Requirement :: For the entries below, the result should be an exact transcription of the lines from the one with "Expand the module variable entry" up to and including the one with "You are a computer-use agent. The image size is (1460, 748).", and only those.

(Pixel coordinate grounding data)
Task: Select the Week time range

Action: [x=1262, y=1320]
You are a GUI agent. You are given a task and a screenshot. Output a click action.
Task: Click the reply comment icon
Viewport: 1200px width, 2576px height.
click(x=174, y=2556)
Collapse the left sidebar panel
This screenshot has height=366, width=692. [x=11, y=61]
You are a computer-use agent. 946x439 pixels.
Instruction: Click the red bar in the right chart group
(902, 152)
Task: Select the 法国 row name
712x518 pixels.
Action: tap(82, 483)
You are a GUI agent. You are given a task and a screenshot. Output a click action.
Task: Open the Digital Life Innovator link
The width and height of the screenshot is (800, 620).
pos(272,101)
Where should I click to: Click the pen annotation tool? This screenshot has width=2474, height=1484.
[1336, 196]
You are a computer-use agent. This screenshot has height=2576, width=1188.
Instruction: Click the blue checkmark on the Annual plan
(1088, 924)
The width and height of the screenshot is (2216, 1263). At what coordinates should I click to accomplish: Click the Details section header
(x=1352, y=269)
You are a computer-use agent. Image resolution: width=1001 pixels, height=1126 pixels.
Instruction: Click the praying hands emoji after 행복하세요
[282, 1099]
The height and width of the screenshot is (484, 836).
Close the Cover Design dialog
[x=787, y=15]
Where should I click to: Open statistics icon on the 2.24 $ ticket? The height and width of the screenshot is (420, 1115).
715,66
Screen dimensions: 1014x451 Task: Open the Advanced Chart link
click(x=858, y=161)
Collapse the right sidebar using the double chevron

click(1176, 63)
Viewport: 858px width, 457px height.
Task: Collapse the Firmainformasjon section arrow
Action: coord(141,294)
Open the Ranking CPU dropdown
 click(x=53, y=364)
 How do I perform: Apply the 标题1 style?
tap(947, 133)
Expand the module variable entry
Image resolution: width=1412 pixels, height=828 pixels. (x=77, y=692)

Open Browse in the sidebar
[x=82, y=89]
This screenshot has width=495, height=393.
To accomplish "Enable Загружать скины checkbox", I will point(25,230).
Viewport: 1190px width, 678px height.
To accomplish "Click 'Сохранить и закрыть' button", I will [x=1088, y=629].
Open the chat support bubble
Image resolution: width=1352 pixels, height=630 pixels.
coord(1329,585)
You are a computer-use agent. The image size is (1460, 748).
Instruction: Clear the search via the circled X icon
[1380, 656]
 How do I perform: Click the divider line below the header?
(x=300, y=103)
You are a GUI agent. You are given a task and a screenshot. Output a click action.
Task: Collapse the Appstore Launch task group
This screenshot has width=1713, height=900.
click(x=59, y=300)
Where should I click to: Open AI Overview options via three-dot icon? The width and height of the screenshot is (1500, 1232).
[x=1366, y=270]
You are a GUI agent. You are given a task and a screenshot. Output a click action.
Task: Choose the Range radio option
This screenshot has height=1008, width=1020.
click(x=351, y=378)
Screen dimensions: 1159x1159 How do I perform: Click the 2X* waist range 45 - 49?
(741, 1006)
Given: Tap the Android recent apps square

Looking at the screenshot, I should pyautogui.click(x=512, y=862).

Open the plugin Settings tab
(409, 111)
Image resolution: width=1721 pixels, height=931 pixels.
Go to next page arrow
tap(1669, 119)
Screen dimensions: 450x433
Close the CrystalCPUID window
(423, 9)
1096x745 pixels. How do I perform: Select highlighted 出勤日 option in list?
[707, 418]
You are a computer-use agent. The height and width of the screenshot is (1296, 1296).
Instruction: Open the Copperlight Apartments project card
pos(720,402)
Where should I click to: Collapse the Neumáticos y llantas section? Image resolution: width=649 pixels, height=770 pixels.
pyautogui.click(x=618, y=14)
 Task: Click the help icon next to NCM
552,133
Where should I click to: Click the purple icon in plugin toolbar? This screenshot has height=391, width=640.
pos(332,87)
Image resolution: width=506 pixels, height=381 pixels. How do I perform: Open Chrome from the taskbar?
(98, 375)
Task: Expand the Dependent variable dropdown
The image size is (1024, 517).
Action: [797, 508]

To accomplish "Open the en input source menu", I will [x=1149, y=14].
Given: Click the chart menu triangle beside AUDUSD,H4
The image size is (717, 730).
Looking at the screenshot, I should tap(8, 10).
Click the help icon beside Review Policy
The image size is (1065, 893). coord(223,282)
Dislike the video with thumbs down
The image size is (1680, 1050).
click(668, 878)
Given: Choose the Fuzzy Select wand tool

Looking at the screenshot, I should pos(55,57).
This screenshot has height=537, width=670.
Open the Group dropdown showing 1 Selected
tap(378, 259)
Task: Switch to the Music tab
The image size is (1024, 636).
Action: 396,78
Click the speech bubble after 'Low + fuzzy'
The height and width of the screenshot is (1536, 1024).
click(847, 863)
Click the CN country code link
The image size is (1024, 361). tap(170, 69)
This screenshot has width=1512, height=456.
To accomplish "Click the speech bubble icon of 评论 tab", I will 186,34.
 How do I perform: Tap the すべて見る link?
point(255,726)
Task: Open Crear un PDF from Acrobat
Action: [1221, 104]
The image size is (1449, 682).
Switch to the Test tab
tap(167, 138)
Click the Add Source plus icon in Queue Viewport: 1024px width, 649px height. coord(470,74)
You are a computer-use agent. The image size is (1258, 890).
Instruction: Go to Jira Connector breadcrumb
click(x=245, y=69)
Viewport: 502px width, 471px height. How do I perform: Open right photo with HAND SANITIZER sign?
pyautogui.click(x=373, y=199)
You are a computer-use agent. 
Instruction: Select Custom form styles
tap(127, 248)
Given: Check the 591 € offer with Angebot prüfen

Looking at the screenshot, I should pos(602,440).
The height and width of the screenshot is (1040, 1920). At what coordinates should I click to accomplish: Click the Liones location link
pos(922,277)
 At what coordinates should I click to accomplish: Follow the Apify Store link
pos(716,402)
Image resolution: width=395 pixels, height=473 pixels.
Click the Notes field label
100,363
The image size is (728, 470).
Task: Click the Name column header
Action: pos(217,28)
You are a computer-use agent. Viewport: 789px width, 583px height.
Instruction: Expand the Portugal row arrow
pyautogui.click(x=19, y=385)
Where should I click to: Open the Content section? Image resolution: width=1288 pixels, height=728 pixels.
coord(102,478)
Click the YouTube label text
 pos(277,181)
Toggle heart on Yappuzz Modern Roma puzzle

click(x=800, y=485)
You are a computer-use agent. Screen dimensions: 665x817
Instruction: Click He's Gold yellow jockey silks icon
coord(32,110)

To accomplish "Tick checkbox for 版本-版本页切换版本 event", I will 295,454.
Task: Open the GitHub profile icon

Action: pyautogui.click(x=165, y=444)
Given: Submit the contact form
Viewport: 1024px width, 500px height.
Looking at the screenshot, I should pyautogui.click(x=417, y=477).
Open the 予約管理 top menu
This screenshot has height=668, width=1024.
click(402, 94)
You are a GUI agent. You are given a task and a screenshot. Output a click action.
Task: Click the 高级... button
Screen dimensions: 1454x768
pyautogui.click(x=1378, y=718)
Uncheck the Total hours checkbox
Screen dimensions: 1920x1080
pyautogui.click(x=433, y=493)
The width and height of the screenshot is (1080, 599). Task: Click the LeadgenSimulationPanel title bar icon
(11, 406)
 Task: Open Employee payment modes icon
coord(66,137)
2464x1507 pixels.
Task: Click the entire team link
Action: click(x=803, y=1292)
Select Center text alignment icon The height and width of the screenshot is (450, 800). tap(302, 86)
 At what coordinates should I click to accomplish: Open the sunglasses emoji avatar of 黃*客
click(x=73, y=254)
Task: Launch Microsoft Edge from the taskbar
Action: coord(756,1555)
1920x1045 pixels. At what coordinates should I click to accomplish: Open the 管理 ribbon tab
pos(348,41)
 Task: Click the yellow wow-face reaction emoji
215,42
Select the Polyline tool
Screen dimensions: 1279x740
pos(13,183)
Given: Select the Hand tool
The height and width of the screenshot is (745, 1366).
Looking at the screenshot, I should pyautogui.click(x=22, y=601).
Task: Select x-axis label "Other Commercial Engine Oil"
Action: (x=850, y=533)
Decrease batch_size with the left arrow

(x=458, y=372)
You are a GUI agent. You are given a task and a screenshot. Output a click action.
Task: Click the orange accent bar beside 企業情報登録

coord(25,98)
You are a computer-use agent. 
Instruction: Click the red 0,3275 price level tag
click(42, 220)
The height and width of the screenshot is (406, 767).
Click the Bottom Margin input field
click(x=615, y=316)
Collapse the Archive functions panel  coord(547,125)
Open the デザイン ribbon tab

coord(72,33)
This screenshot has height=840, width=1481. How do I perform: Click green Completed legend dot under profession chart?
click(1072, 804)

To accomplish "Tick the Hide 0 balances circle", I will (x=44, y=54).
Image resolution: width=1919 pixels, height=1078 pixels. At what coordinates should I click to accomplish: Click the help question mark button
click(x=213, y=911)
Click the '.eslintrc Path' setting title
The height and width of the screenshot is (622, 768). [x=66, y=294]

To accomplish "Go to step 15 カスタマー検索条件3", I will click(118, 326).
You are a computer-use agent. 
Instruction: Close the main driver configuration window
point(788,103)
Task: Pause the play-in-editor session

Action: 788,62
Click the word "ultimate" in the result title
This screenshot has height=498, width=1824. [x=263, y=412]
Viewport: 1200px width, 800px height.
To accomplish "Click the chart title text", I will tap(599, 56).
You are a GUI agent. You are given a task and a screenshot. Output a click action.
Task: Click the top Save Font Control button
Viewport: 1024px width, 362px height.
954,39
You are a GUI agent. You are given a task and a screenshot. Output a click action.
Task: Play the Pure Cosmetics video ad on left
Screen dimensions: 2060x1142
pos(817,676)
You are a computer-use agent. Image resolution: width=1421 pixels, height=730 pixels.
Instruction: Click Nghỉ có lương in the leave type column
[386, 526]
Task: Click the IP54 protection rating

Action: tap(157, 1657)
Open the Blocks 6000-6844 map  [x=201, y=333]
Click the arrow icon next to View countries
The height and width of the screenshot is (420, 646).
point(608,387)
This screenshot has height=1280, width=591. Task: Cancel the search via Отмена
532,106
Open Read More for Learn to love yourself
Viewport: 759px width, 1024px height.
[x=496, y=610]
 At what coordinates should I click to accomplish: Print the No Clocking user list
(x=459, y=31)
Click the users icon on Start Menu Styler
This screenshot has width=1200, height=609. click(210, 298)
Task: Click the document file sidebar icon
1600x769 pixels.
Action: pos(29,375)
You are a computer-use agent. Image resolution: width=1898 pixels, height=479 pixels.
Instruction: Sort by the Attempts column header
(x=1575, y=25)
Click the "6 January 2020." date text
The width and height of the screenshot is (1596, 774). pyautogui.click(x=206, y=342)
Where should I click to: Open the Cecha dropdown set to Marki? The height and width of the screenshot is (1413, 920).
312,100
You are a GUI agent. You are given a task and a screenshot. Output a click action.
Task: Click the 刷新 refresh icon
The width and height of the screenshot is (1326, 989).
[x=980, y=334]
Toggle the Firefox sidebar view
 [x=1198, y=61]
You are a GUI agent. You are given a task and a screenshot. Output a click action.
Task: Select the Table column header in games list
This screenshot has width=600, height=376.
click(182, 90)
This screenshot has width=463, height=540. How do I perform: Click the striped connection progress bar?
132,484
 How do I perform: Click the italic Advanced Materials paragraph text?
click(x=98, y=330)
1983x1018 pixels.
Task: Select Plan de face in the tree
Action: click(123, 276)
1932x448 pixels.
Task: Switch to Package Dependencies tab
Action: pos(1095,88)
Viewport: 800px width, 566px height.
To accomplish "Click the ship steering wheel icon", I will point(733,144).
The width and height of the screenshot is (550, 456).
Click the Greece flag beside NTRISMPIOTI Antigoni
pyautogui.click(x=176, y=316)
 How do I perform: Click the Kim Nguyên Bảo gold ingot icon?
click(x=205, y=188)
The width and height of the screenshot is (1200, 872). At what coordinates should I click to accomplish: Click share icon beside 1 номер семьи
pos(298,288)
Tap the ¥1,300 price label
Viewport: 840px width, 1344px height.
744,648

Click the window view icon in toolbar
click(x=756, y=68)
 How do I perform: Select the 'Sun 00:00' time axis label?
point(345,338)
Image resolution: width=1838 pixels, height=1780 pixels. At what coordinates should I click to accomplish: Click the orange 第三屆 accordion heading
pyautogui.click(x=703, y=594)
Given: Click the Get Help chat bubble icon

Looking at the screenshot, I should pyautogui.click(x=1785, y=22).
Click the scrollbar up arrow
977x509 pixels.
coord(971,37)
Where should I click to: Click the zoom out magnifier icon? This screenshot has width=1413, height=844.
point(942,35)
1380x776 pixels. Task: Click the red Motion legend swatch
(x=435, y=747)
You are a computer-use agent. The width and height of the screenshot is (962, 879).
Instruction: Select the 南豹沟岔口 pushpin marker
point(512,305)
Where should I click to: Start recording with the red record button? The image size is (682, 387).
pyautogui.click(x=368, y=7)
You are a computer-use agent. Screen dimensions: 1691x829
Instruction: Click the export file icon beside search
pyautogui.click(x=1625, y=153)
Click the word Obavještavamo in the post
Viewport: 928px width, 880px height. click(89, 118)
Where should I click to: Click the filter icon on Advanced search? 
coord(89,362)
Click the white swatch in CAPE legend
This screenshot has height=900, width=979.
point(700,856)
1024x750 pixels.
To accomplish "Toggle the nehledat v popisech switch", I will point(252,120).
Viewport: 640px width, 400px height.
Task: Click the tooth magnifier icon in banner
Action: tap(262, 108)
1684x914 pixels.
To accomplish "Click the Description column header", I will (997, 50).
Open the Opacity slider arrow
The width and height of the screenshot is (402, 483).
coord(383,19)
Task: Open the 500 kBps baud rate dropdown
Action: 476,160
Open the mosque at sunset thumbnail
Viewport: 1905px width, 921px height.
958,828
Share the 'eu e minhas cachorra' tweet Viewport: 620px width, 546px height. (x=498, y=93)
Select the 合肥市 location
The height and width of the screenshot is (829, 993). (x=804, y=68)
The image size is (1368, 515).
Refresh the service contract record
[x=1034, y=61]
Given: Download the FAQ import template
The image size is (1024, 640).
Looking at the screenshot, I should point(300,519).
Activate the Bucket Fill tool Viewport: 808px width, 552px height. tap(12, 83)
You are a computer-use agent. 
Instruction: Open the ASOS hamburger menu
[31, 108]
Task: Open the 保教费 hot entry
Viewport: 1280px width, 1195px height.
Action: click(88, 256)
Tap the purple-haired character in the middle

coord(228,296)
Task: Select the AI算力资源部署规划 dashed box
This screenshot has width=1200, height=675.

Answer box ::
Expand the module variable entry
Image resolution: width=1412 pixels, height=828 pixels. (x=77, y=692)

Open Browse in the sidebar
[x=82, y=89]
This screenshot has width=495, height=393.
To accomplish "Enable Загружать скины checkbox", I will point(25,230).
Viewport: 1190px width, 678px height.
To accomplish "Click 'Сохранить и закрыть' button", I will [x=1088, y=629].
Open the chat support bubble
Image resolution: width=1352 pixels, height=630 pixels.
coord(1329,585)
You are a computer-use agent. The image size is (1460, 748).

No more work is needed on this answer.